One industry it has particularly inspired is the sports one. It was Colin Kaepernick, who was the first major sportsman to take the knee, whilst the national anthem before an NFL game was playing.
He said at a post match interview that; “I am not going to stand up to show pride in a flag for a country that oppresses Black people and people of color. To me, this is bigger than football and it would be selfish on my part to look the other way. There are bodies in the street and people getting paid leave and getting away with murder.”
Kaepernick received a lot of backlash from the public and the NFL, but he knew this issue was worth fighting for. He inspired other professional athletes to replicate his silent protests during the national anthem and it has now become a symbol for the fight to equality.
It was after the lockdown eased and football restarted that we began to see players across Europe spreading the message “Black Lives Matter”. Many players were aware that their popularity was a perfect way to promote this message. With all footballers across the Premier League taking a knee at the start of each game to show their support. This is something that will continue in the Community Shield games at the weekend.
It is simple gestures like this that starts to educate all fans about the importance of equality. With racist incidents still within football; seeing people they look up to making a stand, might just cause a change in the attitudes some have against people of colour.
Advertising in both Sky Sports and BT have ensured that “Black Lives Matter” is a key feature on their screens, but also having conversations on their shows about this issue. It was the Liverpool legend Graeme Souness who admitted to Sky Sports that it was the first time he was “questioning” himself in regards to the racism he witnessed and how he dealt with it.

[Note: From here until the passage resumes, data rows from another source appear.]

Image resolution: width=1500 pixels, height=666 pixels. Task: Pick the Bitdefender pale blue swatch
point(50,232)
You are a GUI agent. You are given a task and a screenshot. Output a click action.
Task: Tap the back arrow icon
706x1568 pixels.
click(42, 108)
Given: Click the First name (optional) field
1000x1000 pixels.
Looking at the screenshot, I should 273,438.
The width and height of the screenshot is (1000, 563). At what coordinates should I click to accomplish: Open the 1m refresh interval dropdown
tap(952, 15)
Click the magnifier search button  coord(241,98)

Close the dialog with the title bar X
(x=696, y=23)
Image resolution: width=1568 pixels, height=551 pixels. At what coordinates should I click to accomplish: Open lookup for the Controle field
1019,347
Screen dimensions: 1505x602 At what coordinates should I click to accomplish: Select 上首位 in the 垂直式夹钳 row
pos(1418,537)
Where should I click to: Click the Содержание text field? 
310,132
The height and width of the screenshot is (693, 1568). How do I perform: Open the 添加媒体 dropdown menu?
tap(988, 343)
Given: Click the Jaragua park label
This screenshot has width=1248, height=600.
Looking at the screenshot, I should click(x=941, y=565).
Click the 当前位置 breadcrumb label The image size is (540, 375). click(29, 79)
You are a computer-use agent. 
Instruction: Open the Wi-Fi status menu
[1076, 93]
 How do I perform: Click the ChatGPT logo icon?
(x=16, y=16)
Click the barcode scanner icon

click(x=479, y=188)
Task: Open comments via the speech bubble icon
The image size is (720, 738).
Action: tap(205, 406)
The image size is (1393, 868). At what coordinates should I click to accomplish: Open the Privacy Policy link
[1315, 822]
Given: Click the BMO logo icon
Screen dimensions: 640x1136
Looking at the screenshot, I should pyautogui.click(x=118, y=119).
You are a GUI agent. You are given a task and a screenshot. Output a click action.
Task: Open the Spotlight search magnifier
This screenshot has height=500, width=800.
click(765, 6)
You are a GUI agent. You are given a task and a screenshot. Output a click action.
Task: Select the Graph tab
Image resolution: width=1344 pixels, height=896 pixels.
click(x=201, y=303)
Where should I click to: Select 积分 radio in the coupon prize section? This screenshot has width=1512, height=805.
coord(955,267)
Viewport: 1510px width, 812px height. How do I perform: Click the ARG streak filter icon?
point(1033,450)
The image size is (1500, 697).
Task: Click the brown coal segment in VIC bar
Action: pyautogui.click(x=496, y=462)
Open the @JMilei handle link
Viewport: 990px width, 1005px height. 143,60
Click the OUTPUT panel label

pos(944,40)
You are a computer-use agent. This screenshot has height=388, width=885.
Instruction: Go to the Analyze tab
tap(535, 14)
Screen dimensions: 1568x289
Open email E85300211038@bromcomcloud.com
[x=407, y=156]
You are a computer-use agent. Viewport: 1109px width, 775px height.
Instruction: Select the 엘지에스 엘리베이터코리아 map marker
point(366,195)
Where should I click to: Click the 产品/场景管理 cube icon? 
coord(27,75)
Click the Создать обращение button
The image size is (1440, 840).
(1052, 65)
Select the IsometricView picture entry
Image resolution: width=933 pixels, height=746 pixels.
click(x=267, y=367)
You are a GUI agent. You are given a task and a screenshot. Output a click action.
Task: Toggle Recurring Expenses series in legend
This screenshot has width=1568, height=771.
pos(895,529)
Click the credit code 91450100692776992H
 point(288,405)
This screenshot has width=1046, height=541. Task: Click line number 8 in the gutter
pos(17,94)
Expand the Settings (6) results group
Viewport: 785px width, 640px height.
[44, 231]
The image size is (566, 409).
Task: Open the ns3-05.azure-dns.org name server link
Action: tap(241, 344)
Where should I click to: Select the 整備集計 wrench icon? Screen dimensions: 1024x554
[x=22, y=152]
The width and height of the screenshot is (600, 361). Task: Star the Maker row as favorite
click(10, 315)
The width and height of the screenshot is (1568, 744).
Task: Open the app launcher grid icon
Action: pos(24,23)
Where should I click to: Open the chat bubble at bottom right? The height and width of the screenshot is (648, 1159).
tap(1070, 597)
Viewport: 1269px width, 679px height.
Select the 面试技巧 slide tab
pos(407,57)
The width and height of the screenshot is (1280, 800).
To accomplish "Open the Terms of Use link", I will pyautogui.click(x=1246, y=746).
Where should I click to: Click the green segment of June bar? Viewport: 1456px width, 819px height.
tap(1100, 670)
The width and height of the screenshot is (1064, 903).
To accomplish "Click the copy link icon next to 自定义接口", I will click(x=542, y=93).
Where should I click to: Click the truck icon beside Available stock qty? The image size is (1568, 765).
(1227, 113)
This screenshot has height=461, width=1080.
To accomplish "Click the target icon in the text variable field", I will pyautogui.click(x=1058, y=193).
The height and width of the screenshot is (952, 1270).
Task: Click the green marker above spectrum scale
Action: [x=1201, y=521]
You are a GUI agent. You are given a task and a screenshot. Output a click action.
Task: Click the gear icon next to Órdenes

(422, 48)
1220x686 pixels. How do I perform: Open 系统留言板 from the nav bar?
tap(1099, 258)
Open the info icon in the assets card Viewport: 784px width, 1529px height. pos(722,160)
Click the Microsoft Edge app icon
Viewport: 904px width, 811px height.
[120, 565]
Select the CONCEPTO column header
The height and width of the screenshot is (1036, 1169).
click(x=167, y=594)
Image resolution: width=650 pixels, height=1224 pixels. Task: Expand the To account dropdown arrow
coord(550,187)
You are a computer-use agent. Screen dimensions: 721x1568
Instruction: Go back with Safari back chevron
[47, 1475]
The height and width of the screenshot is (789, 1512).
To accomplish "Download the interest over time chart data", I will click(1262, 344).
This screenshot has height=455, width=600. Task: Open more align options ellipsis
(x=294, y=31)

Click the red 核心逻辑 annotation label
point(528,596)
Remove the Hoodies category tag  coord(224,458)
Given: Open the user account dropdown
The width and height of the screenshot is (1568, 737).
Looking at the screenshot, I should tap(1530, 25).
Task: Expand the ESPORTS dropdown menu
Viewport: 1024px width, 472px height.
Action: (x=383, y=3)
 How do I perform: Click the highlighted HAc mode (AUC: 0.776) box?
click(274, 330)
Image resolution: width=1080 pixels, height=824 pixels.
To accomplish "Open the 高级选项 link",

He said; “Only twice in my life, in the football world, and that’s the world I know, was I confronted with racist remarks.
“And I didn’t challenge them, and I’m angry with myself now, I brushed it off at the time.
“It wasn’t in the dressing room, it was made by directors at football clubs and I didn’t challenge them at that time.”
It is stories like this that has shown how important the Black Lives Matter campaign has been in educating people on not only racism, but how we should stop it going forward.
Footballers across Europe, particularly in the Premier league, have done an excellent job in bringing light to the issue of racial injustices and police brutality. I just hope the likes of the FA, UEFA and FIFA ensure that this message is not lost and take this campaign as a catalyst to deal with racist incidents better within football.
It has been incidents from the racism aimed at Black English players whilst they competed against Bulgaria. To the “joke” racist image towards fellow Manchester City teammate Benjamin Mendy, that Bernardo Silva, got a minimal punishment for, that must change.
Racism is racism and for me football needs to take the next step in coming down hard on these incidents.